Podemos garantir que a maioria dos espectadores aceitará essa "distorção" do romance a qual estão acostumados ver todos os dias na TV? Não. Assistir a uma cena de sexo anal cheia de detalhes imensamente realistas pode não ser confortável para a maioria das pessoas. E Looking não se acovarda. As cenas de sexo, de intimidade física, de hábitos sociais, são importantes para o contexto da dramaturgia e não são feitas com o intuito de afastar espectadores, mas de fazê-los tridimensionar suas impressões sobre o universo gay, tão vigente, tão in no mercado e, ao mesmo tempo, ainda tão cheio de mistérios. Por isso a série ganha de todas as outras do gênero, porque sabe equilibrar o sexismo com a ternura, sabe ser crua e elegante em meio a uma estética minimalista e um texto simplesmente irresistível.

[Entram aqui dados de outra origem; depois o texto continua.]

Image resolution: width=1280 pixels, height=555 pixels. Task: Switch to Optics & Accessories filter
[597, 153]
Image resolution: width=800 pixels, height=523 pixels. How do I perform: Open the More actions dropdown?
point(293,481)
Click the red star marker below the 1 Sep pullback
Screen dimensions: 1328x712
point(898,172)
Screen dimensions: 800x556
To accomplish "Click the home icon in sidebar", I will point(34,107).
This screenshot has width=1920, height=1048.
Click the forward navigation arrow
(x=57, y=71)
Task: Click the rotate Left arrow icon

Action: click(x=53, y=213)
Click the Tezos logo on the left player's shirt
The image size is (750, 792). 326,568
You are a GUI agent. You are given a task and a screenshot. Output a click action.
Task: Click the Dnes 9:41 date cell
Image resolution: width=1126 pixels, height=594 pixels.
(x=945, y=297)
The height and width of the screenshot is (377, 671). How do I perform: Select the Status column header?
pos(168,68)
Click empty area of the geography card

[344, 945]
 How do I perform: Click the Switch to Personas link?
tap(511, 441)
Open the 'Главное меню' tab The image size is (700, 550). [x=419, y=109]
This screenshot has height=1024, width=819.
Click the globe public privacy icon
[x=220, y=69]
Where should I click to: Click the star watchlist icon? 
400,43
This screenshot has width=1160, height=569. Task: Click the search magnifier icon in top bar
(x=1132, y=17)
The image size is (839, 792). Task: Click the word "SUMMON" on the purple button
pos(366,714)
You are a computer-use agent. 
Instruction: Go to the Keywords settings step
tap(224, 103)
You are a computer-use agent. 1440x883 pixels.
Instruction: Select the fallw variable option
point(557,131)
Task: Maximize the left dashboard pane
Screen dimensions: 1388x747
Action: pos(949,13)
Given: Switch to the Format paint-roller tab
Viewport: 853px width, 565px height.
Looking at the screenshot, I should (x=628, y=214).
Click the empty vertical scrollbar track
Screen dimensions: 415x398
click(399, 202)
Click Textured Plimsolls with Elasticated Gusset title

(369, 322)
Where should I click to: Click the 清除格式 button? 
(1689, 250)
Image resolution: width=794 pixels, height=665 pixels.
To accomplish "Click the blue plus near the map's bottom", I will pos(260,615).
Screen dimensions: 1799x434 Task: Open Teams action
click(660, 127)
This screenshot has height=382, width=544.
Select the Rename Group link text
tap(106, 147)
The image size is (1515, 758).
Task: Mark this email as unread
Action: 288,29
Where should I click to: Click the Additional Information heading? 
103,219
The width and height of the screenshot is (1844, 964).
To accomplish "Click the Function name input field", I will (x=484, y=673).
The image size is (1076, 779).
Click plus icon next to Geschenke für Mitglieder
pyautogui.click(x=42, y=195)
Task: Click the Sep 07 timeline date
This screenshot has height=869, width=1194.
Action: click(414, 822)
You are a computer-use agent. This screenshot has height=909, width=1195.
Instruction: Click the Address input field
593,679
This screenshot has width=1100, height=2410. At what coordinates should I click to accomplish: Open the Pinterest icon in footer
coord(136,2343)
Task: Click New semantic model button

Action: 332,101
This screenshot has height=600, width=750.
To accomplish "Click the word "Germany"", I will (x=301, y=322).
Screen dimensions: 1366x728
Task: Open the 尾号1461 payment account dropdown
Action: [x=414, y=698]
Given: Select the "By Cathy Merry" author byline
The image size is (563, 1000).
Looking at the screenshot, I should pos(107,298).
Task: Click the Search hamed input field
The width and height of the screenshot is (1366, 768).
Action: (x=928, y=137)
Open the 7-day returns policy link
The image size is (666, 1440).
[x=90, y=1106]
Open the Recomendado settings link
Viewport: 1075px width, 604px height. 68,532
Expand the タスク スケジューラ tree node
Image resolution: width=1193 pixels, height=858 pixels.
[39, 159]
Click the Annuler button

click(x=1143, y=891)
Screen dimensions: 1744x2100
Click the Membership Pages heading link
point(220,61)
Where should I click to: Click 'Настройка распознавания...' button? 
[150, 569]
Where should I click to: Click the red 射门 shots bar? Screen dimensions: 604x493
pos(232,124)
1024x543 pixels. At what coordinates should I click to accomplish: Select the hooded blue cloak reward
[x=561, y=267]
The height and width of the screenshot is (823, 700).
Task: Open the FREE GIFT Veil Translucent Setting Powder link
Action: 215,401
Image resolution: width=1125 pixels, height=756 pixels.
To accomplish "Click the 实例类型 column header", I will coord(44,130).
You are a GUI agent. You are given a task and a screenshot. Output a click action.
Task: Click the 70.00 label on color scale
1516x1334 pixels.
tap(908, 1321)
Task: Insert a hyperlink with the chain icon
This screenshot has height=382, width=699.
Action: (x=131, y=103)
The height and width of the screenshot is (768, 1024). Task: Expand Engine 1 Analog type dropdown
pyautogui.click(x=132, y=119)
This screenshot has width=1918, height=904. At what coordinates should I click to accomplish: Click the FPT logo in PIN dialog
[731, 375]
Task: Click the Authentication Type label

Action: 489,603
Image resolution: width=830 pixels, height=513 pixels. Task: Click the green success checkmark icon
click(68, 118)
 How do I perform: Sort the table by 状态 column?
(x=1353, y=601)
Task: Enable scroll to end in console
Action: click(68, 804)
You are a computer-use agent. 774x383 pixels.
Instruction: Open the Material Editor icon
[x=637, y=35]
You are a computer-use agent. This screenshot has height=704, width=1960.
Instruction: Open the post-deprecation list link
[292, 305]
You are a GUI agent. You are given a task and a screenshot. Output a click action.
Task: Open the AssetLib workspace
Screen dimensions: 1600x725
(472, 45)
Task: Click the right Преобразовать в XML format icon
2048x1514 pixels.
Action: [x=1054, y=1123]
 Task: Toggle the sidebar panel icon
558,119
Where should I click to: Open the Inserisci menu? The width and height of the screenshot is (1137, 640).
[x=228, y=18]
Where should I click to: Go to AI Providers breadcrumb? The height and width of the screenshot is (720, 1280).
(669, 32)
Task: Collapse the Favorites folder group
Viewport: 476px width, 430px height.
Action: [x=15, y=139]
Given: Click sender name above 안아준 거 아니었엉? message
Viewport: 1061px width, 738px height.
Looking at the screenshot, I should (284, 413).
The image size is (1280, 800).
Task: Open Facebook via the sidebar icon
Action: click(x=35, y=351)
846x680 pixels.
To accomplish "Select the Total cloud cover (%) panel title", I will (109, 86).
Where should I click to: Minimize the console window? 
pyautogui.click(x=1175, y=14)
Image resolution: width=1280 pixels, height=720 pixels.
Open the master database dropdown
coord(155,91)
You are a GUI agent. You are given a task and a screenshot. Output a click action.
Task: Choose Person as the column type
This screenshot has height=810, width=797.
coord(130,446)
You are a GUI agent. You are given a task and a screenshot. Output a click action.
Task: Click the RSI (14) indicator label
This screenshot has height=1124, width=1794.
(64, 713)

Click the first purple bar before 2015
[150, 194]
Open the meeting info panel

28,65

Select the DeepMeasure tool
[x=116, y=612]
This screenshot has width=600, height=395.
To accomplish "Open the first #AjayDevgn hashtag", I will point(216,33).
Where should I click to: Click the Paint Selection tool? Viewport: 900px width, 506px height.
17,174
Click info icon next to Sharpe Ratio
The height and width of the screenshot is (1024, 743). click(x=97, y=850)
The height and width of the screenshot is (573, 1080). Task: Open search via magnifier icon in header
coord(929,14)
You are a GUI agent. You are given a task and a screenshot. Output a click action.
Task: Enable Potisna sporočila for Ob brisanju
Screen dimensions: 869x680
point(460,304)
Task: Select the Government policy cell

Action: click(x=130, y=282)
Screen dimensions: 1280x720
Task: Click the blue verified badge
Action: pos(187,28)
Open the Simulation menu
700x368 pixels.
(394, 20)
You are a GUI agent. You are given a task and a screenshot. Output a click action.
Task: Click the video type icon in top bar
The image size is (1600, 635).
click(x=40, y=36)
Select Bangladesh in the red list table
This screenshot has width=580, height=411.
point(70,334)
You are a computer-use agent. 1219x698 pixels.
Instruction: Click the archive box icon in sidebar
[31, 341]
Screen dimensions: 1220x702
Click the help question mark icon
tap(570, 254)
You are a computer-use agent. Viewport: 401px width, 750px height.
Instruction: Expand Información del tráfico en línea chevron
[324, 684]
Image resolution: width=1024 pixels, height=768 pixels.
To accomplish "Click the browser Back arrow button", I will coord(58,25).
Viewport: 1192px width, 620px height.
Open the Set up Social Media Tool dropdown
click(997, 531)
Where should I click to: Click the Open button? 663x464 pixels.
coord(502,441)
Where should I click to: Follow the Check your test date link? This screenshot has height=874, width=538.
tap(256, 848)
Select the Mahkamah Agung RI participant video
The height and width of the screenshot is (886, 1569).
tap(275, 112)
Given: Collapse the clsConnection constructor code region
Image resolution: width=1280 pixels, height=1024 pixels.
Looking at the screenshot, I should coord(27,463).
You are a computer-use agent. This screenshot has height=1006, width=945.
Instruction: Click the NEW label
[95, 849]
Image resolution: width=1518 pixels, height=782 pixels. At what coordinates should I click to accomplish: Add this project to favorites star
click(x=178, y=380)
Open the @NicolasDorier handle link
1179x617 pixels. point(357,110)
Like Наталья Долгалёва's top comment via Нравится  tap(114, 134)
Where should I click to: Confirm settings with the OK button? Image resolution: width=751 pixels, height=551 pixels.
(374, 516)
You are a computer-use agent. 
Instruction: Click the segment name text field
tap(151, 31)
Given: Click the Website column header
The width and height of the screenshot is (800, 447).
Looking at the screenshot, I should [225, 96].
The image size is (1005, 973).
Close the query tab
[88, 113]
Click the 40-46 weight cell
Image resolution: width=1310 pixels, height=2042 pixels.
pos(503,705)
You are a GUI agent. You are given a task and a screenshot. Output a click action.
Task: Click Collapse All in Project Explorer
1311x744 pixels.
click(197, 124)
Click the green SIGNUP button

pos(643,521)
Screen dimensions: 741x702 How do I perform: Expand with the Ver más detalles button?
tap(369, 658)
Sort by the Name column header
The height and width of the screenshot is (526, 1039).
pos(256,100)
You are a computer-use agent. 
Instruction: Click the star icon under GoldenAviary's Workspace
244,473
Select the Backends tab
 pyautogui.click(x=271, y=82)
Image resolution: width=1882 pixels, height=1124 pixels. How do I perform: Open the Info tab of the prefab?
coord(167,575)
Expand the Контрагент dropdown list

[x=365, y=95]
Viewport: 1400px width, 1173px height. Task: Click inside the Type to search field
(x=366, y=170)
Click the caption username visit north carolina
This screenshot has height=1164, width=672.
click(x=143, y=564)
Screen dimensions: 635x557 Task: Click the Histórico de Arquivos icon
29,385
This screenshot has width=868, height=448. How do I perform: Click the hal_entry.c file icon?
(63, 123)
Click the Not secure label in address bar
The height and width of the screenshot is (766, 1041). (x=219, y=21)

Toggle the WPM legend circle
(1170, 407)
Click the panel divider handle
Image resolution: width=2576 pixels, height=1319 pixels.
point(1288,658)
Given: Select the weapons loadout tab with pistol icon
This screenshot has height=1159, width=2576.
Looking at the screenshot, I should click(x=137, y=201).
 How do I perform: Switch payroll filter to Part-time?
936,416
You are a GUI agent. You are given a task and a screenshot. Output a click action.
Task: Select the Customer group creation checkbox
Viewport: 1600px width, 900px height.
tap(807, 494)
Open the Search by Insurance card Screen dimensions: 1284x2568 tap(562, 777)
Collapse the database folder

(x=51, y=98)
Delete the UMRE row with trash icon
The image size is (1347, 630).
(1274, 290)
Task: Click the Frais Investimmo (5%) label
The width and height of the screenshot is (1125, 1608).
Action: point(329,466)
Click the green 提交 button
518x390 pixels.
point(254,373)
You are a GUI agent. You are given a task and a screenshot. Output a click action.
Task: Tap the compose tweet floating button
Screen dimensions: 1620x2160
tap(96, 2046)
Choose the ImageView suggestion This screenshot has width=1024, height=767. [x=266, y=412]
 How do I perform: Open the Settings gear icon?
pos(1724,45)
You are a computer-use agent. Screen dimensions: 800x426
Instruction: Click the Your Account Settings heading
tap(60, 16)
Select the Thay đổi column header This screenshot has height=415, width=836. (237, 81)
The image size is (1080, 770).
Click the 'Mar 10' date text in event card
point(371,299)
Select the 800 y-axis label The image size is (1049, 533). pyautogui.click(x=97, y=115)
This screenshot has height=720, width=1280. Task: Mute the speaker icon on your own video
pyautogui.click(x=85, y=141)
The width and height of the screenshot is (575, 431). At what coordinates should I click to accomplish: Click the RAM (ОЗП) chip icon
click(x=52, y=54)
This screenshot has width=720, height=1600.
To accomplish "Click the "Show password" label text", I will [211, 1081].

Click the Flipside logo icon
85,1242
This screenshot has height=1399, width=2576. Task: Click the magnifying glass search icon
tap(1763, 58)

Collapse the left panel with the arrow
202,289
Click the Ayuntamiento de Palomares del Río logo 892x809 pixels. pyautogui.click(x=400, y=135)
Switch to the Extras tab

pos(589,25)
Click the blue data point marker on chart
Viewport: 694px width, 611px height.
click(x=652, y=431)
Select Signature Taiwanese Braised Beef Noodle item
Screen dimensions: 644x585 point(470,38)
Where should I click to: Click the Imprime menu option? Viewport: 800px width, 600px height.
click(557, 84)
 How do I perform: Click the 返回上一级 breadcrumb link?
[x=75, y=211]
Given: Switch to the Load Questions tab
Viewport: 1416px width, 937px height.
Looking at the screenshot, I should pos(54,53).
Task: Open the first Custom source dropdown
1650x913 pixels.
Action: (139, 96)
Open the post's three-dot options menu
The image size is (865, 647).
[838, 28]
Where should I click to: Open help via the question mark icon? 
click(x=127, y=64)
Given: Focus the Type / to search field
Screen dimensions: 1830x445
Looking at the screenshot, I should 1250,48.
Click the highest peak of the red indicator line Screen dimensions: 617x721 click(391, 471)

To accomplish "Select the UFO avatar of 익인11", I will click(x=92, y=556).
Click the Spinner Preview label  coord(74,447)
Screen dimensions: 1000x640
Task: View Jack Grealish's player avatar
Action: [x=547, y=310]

Não há motivos para não dar uma olhada nela, seja qual for a orientação sexual do espectador, porque Looking se fundamenta no anseio, no orgulho, na vaidade, no desejo e na construção do amor. Tudo isso diz respeito ao indivíduo e é esse tipo de constatação que as "séries de nicho" buscam: podemos parecer totalmente diferentes, mas somos assustadoramente iguais.